Brain tissue homogenates from C57BL/6 mice were prepared on ice in tissue buffer (50 mM Tris pH 7.4 buffer containing 1 mM phenol and 1x protease inhibitors (Calbiochem)). For the determination of COX activity, 20 µg of brain homogenate was diluted in tissue buffer containing different amounts of the inhibitors or vehicle. The reaction was started by the addition of 150 µM arachidonic acid at 37°C. After 5 min, the reaction was stopped by acidification to pH 2.5 with formic acid (1%) and immediately transferred onto ice. Prostanoids were extracted with ethyl acetate/hexane (7:1, v/v). PGE₂ and 6-keto-PGF_1α were determined by GC-MS/MS.³⁰ In order to analyze inhibition of LPS-induced COX activity, we injected LPS i.p. (Sigma) at 50 µg kg⁻¹ body weight. After 6 h, brain tissue homogenates were prepared, and COX activity was determined in the presence or absence of inhibitors.
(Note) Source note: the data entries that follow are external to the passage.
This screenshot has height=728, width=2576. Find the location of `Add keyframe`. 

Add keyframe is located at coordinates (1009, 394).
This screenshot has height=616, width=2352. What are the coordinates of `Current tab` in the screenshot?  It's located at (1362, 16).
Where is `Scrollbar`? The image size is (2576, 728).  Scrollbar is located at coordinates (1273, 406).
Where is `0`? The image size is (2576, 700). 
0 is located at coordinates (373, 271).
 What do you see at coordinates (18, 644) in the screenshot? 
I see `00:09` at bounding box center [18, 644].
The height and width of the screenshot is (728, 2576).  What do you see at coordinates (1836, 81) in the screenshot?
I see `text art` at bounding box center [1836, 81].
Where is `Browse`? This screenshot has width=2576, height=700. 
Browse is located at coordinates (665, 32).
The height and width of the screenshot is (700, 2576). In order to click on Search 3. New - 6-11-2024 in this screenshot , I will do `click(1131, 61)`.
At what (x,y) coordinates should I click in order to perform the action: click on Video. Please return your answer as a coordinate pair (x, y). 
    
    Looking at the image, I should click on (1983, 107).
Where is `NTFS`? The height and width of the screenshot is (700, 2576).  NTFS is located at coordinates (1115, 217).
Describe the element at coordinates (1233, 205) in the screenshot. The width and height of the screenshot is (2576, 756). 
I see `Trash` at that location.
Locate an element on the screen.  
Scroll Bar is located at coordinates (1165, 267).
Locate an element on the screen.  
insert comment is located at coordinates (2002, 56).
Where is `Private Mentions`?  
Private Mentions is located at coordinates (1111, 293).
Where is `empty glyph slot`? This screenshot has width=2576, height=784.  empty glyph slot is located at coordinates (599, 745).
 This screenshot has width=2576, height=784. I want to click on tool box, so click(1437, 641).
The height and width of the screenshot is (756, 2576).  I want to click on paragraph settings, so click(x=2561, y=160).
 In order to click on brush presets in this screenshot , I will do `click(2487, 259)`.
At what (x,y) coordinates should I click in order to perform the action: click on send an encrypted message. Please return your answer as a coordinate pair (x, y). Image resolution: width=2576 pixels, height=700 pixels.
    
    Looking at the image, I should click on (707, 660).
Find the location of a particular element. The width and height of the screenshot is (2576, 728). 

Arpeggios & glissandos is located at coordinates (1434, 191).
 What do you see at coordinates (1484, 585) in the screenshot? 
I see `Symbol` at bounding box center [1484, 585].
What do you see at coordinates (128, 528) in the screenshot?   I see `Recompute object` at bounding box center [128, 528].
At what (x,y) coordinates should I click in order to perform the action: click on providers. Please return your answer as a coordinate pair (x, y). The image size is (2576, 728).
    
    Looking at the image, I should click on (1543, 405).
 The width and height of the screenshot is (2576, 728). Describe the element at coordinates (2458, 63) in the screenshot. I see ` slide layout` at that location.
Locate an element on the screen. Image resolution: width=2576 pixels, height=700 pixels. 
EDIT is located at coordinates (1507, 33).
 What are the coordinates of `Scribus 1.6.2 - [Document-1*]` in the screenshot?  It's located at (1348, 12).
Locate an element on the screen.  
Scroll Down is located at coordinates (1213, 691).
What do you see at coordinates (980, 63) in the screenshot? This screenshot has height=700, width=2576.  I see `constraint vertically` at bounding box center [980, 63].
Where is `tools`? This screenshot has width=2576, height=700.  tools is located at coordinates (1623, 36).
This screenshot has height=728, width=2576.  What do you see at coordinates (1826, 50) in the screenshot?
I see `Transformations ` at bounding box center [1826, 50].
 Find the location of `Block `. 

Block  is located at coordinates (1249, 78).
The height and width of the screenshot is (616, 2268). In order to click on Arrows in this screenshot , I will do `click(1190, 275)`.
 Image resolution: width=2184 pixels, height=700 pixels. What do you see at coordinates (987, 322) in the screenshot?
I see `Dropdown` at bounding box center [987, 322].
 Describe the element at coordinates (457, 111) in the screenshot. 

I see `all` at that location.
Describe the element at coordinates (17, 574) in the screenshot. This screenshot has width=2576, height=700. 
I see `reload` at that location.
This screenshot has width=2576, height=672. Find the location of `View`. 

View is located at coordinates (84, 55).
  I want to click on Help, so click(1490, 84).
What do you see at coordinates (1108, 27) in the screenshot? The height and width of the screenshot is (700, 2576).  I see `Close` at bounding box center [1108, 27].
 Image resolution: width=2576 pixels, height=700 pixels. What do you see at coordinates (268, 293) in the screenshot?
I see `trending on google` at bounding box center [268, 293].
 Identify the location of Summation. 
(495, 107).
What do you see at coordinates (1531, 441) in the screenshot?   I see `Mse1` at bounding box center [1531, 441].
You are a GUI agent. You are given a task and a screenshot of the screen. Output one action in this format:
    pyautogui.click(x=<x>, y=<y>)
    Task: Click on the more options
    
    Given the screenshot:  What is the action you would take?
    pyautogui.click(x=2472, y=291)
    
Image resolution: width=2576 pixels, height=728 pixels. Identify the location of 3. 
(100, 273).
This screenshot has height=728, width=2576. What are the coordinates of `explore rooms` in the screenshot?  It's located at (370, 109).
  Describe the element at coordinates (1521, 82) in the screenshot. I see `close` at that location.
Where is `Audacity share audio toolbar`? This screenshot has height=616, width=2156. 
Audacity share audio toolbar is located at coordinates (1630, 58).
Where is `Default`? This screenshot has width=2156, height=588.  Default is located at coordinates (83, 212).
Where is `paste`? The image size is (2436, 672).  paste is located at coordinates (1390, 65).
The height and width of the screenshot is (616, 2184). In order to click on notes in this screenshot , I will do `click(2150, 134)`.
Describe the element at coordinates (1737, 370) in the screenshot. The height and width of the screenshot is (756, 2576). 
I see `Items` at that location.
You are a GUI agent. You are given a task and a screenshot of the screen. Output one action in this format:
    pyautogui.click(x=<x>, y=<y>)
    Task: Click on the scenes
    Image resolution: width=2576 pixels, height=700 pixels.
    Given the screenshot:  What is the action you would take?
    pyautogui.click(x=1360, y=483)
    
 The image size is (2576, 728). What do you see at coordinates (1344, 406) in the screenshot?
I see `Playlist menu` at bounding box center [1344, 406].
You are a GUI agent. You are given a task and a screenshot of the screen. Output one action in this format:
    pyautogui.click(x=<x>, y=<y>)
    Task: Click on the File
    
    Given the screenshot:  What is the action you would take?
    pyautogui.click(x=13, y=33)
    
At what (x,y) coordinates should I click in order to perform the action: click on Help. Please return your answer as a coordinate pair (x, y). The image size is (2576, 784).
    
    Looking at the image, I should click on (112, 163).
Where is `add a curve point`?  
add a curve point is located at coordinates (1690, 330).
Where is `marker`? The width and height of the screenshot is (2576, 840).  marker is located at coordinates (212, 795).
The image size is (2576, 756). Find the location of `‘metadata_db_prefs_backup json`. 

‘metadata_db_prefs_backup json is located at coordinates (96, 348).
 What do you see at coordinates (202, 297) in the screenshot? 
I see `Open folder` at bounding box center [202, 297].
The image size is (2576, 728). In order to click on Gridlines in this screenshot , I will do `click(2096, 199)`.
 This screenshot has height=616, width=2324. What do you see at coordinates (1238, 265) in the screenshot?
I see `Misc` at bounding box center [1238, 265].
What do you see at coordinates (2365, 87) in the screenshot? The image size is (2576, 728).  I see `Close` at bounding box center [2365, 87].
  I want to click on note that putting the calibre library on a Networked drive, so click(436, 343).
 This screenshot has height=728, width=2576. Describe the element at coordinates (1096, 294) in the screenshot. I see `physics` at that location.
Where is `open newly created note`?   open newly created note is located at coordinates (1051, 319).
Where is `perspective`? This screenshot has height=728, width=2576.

5.2.4 Inhibition of COX activity in isolated enzymes

Isolated COX-1 and COX-2 enzymes (Cayman) were diluted in tissue buffer at a concentration of 0.53 U µl⁻¹ for COX-1 and 0.51 U µl⁻¹ for COX-2 in the presence of the inhibitors or vehicle. The reaction was started by the addition of 50 µM arachidonic acid at 37°C. After 5 min, the reaction was stopped by acidification to pH 2.5 with formic acid (1%). The samples were kept at 4°C. Prostanoids were extracted with ethyl acetate/hexane (7:1, v/v). PGE₂ and 6-keto-PGF_1α were determined by GC-MS/MS.²⁹

5.2.5 Cannabinoid receptor binding assays

For CB₁ and CB₂ receptor binding assays, the new compounds were tested by using P₂ membranes from HEK cells transfected with either the human recombinant CB₁ or CB₂ receptor and (³H)-(−)-cis-3-(2-hydroxy-4-(1,1-dimethylheptyl)-phenyl)-trans-4-(3-hydroxy-propyl)-cyclohexanol ((³H)CP-55,940) (K_d = 0.27 nM) as the high affinity ligand, as described by the manufacturer (Perkin Elmer, Italy). Displacement curves were generated by incubating drugs with 0.27 nM of (³H)CP-55,940. In all cases, K_i values were calculated by applying the Cheng-Prusoff equation to the IC₅₀ values (obtained by GraphPad) for the displacement of the bound radioligand by increasing concentrations of the test compounds.